Does meeting all these criteria make “ABA” perfect? No. Is there still room for abuse? Of course. There is also significant potential for abuse (intended or not) in any parenting situation, educational setting, and interaction with other children (in fact, I think kids are pretty much guaranteed to traumatize one another– have any of us, autistic or not, truly never met a bully, had a traitorous friend, or been mocked by our peers? I’d be very surprised.)

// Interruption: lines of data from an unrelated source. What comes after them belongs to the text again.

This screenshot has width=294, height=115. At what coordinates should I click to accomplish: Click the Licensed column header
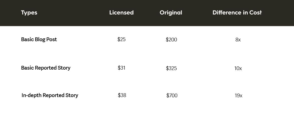[122, 12]
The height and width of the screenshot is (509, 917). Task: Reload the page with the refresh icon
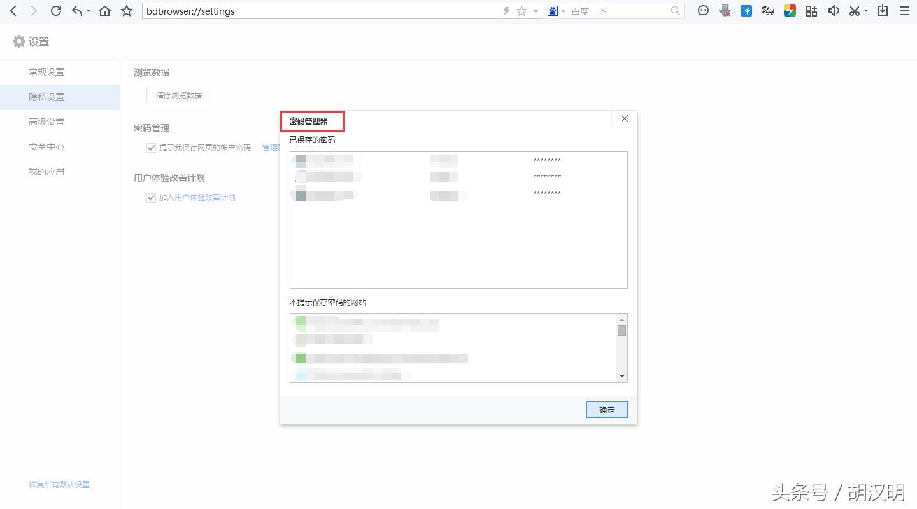(x=56, y=11)
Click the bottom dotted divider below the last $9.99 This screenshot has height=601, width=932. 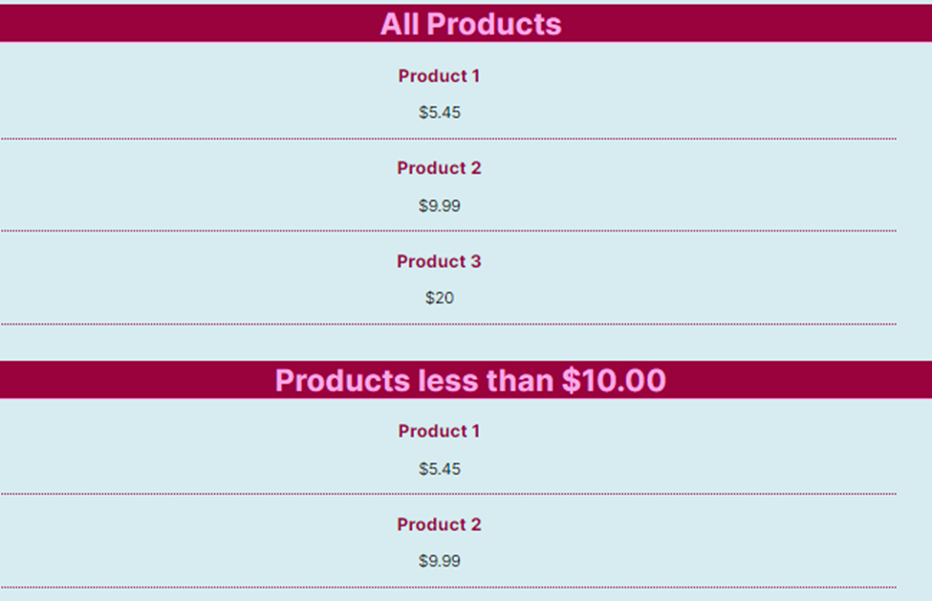447,588
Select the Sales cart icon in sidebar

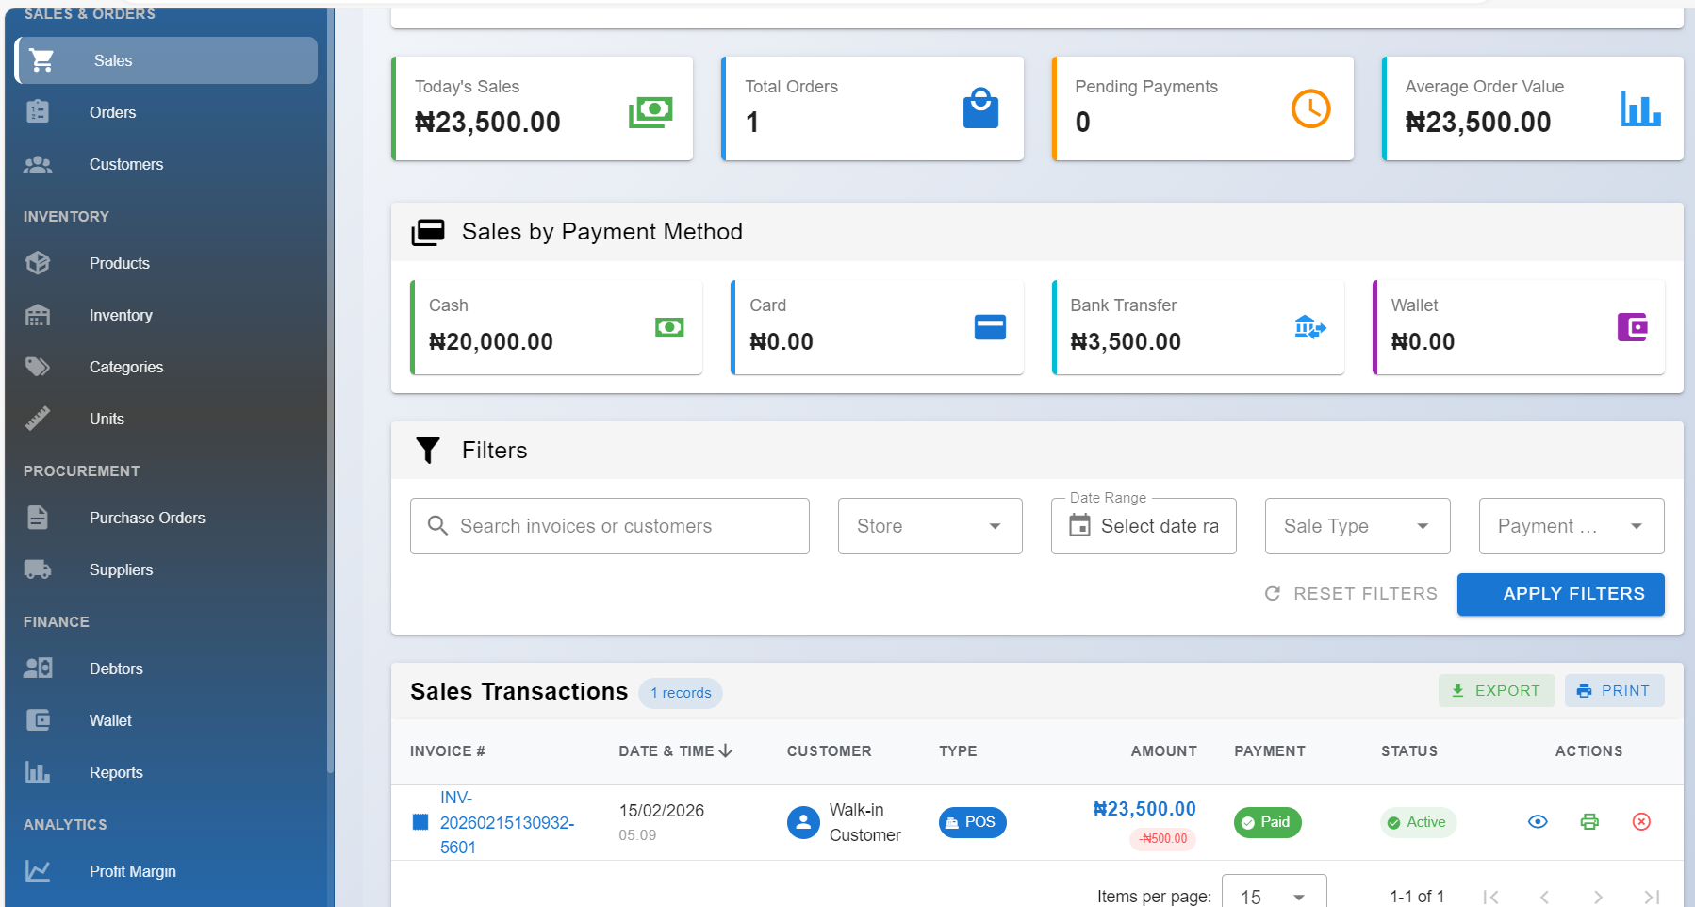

And there are other issues, including the stigma of being in therapy at all (although many programs are now so play-based and naturalistic that younger kids probably wouldn’t even identify them as anything other than having a slightly weird babysitter…). There is the fact that ABA practitioners don’t tend to respect the intelligence of their clients even when they do respect things like their sensory needs. But that, too, is by no means limited to ABA people– I’ve seen enough teachers use that high-pitched sing-song voice and appalling phrasing with neurotypical kids (the primary difference may, in fact, be that autistic kids are likely pick up on the fact that this is insulting far earlier than NT ones do). At least the good ones practice what they preach. They wait patiently, they take turns, they say please and thank you to their clients. How many of them mean it is another matter. But at least they understand that you have to show respectful behavior in order to expect respectful behavior, even if you’re only giving lip service. I know a few parents who could stand to learn that lesson

There’s the fact that repetition is not the best way for most autistic kids to learn, especially when it comes to intellectual skills (it may be helpful for procedural memory and building good habits, though). And, while I’ve met plenty of ABA folks who are genuinely fond of their clients, it is still very rare to find anyone in the field who truly believes that being autistic is not only OK but something to be appreciated.

2 thoughts on “And yet again, ABA: what’s wrong with it, and what can be changed”

  1. Another thing that can be changed is that the researchers who champion ABA can stop publishing peer-reviewed articles like this one:
    Seriously, when did it suddenly become “good science” to publish articles about how one might increase people’s “allegiance” to ABA methods? Last I heard, scientists are supposed to be searching for the truth and being as objective as possible, while also acknowledging the biases they inevitably hold because they are human and knowing when subjective info is worth looking into and marking it as such, NOT demanding “allegiance” to any single method, scientifically testable or otherwise. This is the kind of behavior you would expect of people peddling cults or pseudoscientific quackery, not people who are interested in producing good, solid research, as a good scientist should be.
    Shame on the peer reviewers who think it is okay to pass such an article. They are not worthy of being considered respectable scientists. Especially given that “allegiance effects” are something that scientists try to AVOID in mainstream psychology. Definition here:
    Allegiance effect
    An allegiance effect is a characterization of psychotherapy outcome research such that investigators commonly find the most effective treatment to be one to which they hold a theoretical allegiance. Researcher allegiance is widely discussed as a risk of bias in psychotherapy outcome research. Studies that offer active comparators that are both credible and rigorously and professionally administered are unlikely to show an allegiance effect. Use of “blinded,” independent evaluations of outcome provides another safeguard.